De pronto se puso de pié, dejándome ver su sexo perfectamente dibujado sobre aquella blanca pared, colocó uno de sus pies sobre una silla, dejando bajo ella un arco perfecto donde su marido se colocó y comenzó a comerle el coño, sin dejar ni un centímetro sin recorrer con su lengua, mientras ella seguía dispuesta a no darle descanso a sus pezones, que iban saltando entre sus dedos mientras sus ojos luchaban por mantenerse abiertos.
A juzgar por la expresión de su cara el placer que estaba sintiendo era extremo, por lo que sentó a su marido en la silla frente a la ventana, y ella se sentó a horcajadas sobre él, de espaldas a su marido, con lo que se aseguraba que yo seguí siendo espectador de primera fila.
El sexo de su marido la penetró con una suavidad casi irreal, mientras ella se movía de una manera tan sensual que yo pensaba que no llegaría entero a ver el momento final, dado lo mojado que estaba. Controlaba cada movimiento como si concentrara en su cuerpo toda la sabiduría oriental del sexo, variando el ritmo, la profundidad de la penetración a su antojo, sintiendo todo el placer que un cuerpo puede soportar. Pero lo mejor era ver la expresión de su cara mientras el placer la invadía profundamente, mientras seguía buscándome con la mirada.

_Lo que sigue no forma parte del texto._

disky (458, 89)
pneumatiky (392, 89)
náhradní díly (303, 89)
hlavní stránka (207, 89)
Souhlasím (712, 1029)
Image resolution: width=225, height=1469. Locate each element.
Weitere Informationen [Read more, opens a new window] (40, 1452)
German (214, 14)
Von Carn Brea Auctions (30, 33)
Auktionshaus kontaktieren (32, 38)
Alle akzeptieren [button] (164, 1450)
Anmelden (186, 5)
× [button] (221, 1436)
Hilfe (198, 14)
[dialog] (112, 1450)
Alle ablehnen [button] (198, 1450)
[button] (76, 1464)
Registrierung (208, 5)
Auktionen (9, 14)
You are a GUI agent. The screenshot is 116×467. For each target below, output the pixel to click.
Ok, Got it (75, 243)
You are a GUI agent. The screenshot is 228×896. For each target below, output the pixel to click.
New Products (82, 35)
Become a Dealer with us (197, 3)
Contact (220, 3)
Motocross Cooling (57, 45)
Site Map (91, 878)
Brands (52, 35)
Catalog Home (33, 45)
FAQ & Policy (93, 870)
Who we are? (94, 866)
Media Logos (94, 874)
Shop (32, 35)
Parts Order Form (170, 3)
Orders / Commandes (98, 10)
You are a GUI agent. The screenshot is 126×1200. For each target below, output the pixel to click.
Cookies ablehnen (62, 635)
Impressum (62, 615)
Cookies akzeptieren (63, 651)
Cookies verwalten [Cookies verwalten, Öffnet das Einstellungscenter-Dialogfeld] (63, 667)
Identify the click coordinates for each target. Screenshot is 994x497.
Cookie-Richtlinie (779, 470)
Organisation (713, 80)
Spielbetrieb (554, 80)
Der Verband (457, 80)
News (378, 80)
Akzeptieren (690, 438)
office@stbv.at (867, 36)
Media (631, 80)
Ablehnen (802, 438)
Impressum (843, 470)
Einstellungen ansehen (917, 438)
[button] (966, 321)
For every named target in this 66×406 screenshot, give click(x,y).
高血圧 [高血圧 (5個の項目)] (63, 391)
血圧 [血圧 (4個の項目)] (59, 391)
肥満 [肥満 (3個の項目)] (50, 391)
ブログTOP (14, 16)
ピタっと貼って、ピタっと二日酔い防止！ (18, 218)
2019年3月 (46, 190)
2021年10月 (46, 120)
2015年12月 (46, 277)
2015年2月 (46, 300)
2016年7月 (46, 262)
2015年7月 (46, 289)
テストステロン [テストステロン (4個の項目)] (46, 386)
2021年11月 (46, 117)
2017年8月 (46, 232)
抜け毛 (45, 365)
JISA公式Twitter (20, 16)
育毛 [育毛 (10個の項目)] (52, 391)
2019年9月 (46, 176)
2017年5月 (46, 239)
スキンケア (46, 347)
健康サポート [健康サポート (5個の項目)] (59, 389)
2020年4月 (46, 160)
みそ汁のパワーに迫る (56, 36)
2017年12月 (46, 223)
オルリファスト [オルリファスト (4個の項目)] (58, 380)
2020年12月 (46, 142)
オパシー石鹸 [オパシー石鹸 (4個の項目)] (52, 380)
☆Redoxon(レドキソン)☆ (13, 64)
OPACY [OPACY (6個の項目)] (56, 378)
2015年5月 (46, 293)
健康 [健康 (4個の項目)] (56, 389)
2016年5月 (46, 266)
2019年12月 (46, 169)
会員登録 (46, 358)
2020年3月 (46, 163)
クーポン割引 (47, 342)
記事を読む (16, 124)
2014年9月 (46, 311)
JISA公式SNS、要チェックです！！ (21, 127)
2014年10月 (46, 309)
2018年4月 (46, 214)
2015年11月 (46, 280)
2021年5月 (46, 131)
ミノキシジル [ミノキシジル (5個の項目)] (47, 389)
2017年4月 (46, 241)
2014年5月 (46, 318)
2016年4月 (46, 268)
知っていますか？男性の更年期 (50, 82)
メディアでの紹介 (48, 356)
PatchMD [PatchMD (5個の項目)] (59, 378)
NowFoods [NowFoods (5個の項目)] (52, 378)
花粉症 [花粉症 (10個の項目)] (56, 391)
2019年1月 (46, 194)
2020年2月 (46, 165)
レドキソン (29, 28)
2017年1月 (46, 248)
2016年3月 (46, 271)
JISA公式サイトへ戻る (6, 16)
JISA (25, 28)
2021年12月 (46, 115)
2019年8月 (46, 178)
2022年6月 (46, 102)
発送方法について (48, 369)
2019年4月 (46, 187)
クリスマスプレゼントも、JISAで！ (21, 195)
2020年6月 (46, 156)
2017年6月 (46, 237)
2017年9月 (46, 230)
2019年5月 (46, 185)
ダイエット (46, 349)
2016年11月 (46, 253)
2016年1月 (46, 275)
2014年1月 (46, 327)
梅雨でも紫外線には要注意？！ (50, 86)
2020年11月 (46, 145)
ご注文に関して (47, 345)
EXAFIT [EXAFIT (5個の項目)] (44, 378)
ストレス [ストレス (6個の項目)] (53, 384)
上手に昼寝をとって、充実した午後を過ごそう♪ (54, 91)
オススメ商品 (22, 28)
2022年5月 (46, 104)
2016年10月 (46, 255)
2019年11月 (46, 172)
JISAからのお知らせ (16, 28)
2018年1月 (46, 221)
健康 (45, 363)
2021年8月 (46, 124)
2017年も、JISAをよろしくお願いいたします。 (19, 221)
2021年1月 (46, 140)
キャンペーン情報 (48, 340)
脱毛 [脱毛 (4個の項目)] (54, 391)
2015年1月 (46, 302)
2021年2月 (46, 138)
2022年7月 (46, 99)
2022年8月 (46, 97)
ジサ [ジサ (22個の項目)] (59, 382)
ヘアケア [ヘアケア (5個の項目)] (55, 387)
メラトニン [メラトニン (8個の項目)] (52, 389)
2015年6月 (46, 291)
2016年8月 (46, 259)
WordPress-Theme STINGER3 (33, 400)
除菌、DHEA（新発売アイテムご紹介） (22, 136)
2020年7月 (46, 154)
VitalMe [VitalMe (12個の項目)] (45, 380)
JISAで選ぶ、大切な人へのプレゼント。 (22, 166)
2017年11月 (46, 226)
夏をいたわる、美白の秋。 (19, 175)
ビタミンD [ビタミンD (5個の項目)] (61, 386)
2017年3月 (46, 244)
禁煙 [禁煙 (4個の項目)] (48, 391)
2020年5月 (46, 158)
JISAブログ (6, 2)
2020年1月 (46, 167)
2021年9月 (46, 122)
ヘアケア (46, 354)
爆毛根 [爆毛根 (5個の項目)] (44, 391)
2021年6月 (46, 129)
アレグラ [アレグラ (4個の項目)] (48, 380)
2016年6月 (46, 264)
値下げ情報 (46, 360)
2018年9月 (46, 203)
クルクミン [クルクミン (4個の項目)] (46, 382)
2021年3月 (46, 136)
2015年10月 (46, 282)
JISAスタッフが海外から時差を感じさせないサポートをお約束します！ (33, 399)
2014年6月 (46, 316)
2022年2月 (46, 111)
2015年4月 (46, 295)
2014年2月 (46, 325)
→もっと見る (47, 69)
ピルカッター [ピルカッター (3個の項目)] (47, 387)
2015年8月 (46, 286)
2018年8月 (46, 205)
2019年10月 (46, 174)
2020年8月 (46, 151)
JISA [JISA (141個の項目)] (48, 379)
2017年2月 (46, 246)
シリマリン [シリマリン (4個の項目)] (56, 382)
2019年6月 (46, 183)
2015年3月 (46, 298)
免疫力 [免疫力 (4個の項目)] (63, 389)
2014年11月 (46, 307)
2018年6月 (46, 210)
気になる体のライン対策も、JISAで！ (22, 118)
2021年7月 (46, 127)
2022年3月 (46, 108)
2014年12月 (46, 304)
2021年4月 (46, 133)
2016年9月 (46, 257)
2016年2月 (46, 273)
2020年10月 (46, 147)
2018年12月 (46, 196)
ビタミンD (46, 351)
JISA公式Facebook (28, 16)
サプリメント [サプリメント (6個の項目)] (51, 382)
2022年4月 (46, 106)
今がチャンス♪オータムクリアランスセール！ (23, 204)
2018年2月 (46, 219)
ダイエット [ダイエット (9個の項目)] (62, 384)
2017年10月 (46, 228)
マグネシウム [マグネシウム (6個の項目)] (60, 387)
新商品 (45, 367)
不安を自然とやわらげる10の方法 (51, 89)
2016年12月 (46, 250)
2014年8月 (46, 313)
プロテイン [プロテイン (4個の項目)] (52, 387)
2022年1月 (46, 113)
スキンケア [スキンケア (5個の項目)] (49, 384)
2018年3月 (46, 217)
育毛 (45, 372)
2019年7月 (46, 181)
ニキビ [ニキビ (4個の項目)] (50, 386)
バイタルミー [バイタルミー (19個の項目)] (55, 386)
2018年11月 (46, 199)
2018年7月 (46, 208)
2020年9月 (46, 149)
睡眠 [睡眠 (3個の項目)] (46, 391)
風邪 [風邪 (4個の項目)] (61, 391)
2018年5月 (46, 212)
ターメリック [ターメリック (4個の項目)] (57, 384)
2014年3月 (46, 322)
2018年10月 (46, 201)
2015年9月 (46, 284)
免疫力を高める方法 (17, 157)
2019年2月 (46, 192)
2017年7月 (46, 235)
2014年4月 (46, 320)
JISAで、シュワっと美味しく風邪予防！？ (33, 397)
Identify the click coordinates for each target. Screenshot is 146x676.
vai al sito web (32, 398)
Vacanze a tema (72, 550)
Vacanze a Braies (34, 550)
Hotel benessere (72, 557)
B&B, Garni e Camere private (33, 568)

De pronto el ritmo comenzó a subir y su rostro a reflejar cierta tensión contenida mientras su boca se abría cada vez más y yo me esforzaba por imaginar sus gritos. Cuando hubo terminado se agachó y empezó a comérsela de nuevo a su marido, esta vez mucho más suave, limpiando con su lengua cada rastro de semen y flujos, relamiéndose de auténtico placer, un placer logrado por ella y retransmitido para mí con cada movimiento y con cada mirada.